With that, Hallie flips upright and ejects herself from the bed. She charges toward the kitchen, not looking back, and it
is answer enough to my suggestion.
The familiar clang of pancake-making supplies being pulled from drawers and cabinets downstairs follows, and the sound is
the final encouragement I need to put my feet on the ground. Even if I could use some extra sleep after that house tour with
Magnolia yesterday.
Soon I’m ladling circles of batter onto a sizzling griddle as Hallie works on finishing the puzzle we started last night.
We curl up on the sofa and eat stacks of chocolate-oozing pancakes in silence, and in a flash, they’re nothing but crumbs.
Adding chocolate chips, eating on the couch, wearing pajamas past 9:00 a.m.—all are Magnolia unapproved, which is why I so
intentionally include them in my own daughter’s life.
An hour later, Hallie sits on an accent chair in the front sitting room, peeking through the slats of the shuttered windows,
looking for her father’s car. He’s twenty minutes late and hasn’t bothered to call or text. It’s another item to add to my
Grady Grievances List.
When he finally pulls into the driveway a full thirty minutes late, Hallie hops up, and I follow her outside.
“She ate a great breakfast and is ready for y’all’s day,” I tell him.
Grady bends and wraps Hallie in a hug.
“What’re we doing today, Daddy?” she asks excitedly.
“What do you think about riding around in a golf cart today? Being my extra-special caddy?”
Despite Grady’s efforts, Hallie deflates, and her gaze drops.
“Hang on, is she actually playing?” Only once I’ve said it do I realize I shouldn’t have. Grady turns to scowl at me.
“Does it matter?” he snaps. “On my days, I— as her father —get to pick what we do.” He turns and marches around his car. “Hallie, in the back. Now.”
I want to be angry. But as I watch my disappointed little girl slide into the back seat, destined for a day of tagging along
as he sips beer, all I feel is helpless. I stand in the driveway and Grady pulls out too fast. Desperate, it seems, to put
space between him and his overstepping ex.
The truth of it hurts—that this really is what we’ve become. I know we weren’t always like this, but I didn’t see it change.
Aren’t things supposed to change over the years, as the rest of life does? I thought we were good enough to navigate change
and make do.
Make do , how sad.
I turn and start walking back to the house. The rumble of a truck passes behind me, and when I glance back, a moving truck
goes by—for the house next door, most likely.
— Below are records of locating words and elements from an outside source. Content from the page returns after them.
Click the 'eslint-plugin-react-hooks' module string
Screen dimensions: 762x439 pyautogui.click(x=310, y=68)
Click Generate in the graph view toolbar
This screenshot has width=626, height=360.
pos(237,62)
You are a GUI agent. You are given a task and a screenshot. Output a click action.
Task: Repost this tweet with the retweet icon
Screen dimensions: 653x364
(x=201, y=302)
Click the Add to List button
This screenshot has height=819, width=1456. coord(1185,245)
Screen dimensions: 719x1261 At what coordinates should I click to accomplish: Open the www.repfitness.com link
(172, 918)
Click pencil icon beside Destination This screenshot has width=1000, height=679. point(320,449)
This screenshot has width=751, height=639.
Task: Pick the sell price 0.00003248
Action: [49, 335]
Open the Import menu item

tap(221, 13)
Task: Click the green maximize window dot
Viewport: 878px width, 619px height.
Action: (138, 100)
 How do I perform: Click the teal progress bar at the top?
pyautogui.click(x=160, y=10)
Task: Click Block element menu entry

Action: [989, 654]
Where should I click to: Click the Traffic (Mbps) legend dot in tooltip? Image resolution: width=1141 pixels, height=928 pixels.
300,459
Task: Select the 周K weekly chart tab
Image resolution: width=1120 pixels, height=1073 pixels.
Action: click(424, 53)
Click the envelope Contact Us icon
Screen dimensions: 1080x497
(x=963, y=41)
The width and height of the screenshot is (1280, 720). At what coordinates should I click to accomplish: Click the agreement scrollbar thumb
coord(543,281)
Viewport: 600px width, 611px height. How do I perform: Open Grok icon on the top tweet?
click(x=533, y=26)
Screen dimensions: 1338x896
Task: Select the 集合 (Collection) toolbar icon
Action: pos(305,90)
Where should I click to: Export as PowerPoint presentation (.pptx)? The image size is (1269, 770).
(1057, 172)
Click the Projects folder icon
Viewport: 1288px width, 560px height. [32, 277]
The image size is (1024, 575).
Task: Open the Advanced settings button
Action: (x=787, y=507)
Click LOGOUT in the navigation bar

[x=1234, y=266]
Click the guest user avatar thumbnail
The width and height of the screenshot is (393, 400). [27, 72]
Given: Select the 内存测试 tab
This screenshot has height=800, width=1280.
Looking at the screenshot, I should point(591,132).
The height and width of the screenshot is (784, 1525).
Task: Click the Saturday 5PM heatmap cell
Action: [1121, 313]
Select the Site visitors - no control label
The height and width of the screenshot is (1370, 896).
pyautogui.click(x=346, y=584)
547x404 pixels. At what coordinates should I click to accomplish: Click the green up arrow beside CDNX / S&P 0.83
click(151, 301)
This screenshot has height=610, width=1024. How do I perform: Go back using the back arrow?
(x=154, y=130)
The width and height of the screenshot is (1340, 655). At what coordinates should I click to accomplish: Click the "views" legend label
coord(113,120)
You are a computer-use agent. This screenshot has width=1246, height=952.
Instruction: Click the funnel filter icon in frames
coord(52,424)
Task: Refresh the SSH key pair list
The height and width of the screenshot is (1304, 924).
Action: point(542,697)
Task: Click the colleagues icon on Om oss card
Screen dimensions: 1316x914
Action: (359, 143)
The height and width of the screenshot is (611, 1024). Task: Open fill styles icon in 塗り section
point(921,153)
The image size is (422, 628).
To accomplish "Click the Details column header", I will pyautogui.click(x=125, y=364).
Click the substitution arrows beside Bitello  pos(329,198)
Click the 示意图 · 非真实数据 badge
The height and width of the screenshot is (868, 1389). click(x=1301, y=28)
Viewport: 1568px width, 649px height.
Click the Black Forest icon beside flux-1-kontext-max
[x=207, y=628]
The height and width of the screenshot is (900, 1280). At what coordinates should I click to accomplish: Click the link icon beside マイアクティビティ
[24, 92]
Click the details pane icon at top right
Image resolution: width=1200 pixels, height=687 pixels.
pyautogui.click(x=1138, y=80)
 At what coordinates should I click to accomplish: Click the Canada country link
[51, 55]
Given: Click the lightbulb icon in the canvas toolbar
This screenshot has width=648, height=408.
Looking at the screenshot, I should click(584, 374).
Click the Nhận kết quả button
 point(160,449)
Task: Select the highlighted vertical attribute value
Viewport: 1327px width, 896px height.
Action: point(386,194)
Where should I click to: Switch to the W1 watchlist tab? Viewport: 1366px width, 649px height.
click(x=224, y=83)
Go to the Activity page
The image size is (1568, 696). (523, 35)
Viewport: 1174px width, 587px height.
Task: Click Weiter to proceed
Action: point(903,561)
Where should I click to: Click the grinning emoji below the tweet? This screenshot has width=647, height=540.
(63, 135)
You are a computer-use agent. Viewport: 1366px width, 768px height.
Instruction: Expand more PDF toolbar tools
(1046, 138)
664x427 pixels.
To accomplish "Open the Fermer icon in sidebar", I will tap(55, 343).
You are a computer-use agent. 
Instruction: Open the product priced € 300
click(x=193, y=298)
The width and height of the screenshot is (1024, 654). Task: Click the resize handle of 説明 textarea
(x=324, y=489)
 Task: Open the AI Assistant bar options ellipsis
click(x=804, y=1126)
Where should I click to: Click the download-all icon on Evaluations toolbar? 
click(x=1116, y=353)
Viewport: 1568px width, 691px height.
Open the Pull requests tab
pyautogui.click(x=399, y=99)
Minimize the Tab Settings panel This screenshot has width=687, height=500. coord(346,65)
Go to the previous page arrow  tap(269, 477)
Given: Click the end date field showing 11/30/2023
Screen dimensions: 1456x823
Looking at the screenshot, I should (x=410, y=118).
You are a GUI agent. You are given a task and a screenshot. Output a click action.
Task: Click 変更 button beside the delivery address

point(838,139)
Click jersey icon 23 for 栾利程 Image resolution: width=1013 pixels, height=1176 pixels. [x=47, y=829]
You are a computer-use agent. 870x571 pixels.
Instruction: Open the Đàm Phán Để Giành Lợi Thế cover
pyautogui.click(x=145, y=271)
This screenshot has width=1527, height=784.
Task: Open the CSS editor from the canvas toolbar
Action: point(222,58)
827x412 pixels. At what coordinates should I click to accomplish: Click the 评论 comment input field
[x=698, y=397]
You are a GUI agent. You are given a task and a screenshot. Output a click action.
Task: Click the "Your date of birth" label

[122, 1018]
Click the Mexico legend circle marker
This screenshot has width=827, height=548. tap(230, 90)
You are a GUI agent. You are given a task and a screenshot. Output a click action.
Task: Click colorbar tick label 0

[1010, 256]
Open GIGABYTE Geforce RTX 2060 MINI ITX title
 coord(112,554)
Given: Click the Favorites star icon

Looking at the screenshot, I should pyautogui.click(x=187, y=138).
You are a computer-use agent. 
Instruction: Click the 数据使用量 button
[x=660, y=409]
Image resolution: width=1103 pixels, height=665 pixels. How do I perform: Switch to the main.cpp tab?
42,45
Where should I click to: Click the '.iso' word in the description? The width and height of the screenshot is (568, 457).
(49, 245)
I continue inside but hang near the front windows, hoping for a peek at the new neighbors. The truck stops and a uniformed
moving crew spills out. The new neighbor exits the house and approaches the moving truck. He greets the mover with a smile
and a handshake, then stops and waits alongside him. Something about him reminds me of something familiar I can’t quite pin
down.
Still, I don’t want to miss the chance for an introduction, and I do need to check the mail. So I slip on my flip-flops and push out the door.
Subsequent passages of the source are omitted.